Every time I go to the Boozer (which, granted, isn't that often), the parking lot is packed and I have to spend five or ten minutes searching for a spot on the street that won't get me towed. Not so last night. I pulled up fifteen minutes before the scheduled showtime and the lot was less than half full—a welcome occurrence as a driver, a bad omen as a concertgoer.
The small but appreciative crowd was a mix of thirty- and forty-somethings with a palpable affinity for Blues Traveler, along with the bar's regular twenty-something pierced and dreadlocked crew.
Last night's gig was part of a tour to support the JPP's 2006 debut self-titled CD, which was released on Relix Records, an offshoot of longstanding jamband rag Relix.
Though Blues Traveler and DJ Logic are currently on nationwide tours, BT's frontman (Popper) and six-string bass player (Tad Kinchla) and Logic have all worked in some tour dates for this side project. Mosaic's Marcus Bleecker joins on drums.

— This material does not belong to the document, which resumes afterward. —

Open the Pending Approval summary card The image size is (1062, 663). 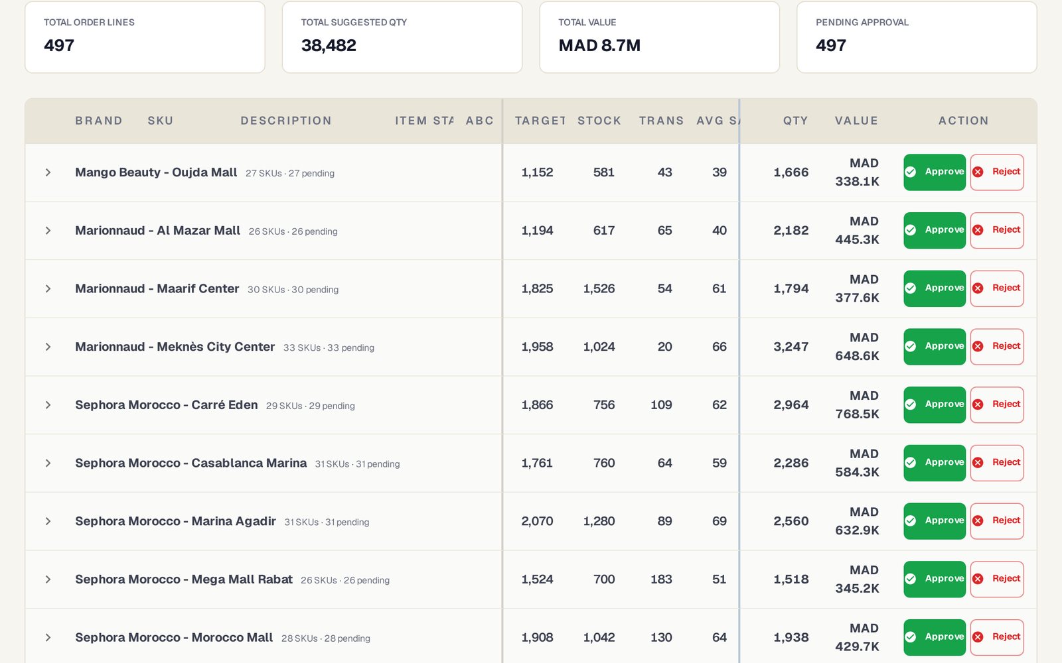(917, 37)
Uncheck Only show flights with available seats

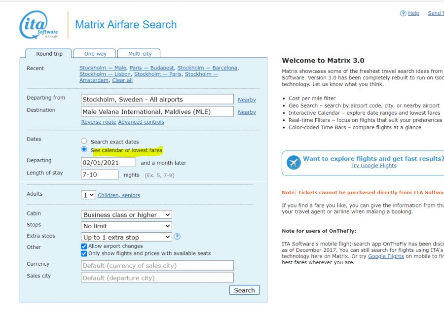click(84, 253)
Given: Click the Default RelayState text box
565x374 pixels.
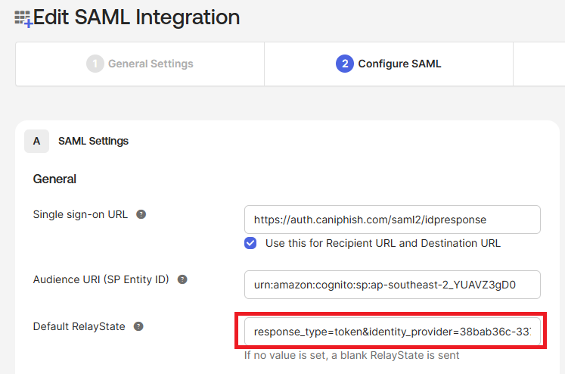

Both the strength and weakness of this group is that Popper's vocals and harmonica-playing style are so distinctive. Even though each player's instrumentation was tight independently, they didn't always hit their mark as a group. Too often the bass, drums, and turntables would be totally in sync and creating a groove, when all of a sudden Popper's vocals or harmonica would blast through the crescendo his band had been building.
After that, it was a Blues Traveler concert.
These guys are experts at funky, bluesy, groove-rock. However, side projects need to be more than just the stuff you're not doing in your primary band. Radiohead lead singer Thom Yorke's vocals are entirely different when he does his solo work. A big part of the success with his The Eraser CD was the fact that it didn't sound like a Radiohead remix. Unfortunately, Popper's vocal range and energy in the JPP is identical to his work in BT. Likewise, his harmonica licks were too close to BT's, making the whole enterprise sound like a musical retread.
That said, Popper found a more complementary rhythm mid-set. The group drew its loudest cheers when it did a fun cover of a song I'd never heard live: A3's theme song to The Sopranos, "Woke Up This Morning," which segued into Stevie Wonder's "Superstition."
Though JPP isn't as harmonica- or vocals-driven as BT, focusing more on the jams than the melodies, the most distinguishing difference between the two bands is DJ Logic's contribution. His beats seemed to lead the band's rhythm more than the drums or bass lines, though his scratches were often overpowered by Popper. The band's name, the John Popper Project Featuring DJ Logic, is crafted to be true to its sound, and clearly to its hierarchy.